#### Task to complete:
A verbatim printing of the entries that follow is needed; pictures must not appear in it.

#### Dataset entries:
"""

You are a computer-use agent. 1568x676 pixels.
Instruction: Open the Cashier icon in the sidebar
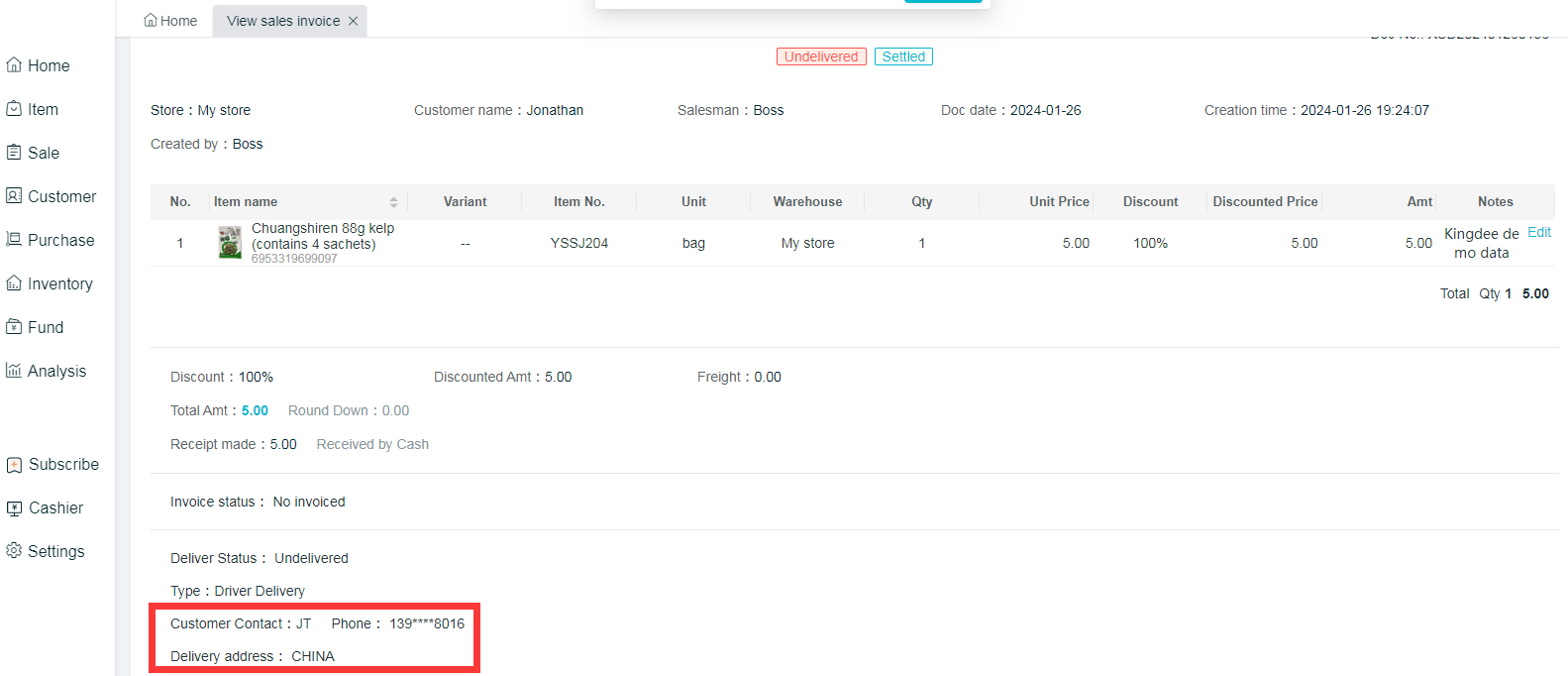tap(14, 508)
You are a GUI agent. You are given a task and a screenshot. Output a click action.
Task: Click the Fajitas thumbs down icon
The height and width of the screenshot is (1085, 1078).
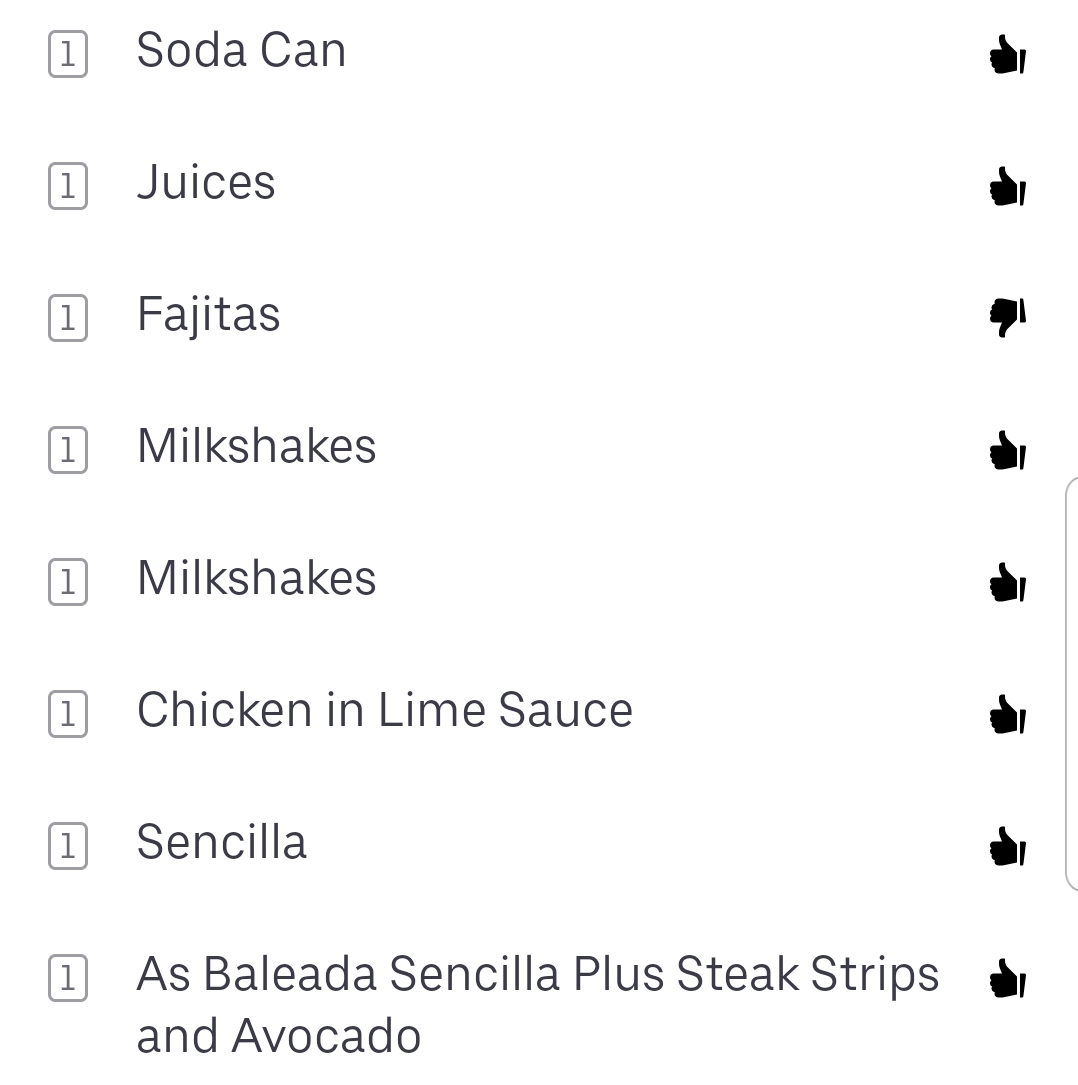[x=1006, y=316]
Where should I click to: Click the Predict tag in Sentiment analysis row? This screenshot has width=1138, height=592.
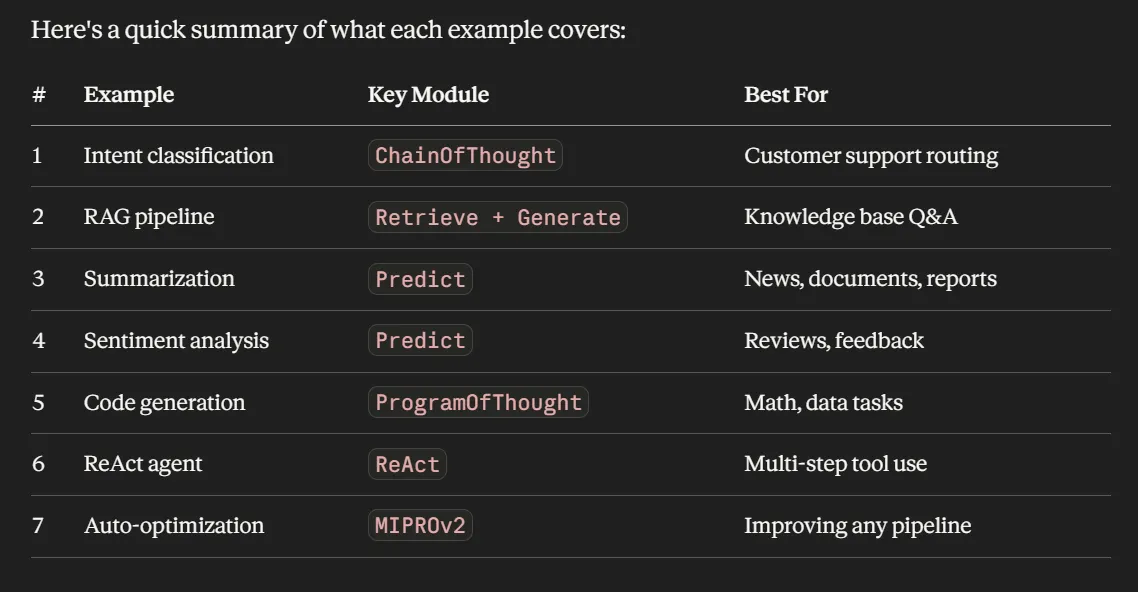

"""

#### Response to this exercise:
You are a computer-use agent. 1568x676 pixels.
Instruction: Open the Cashier icon in the sidebar
tap(14, 508)
You are a GUI agent. You are given a task and a screenshot. Output a click action.
Task: Click the Fajitas thumbs down icon
The height and width of the screenshot is (1085, 1078).
[x=1006, y=316]
Where should I click to: Click the Predict tag in Sentiment analysis row? This screenshot has width=1138, height=592.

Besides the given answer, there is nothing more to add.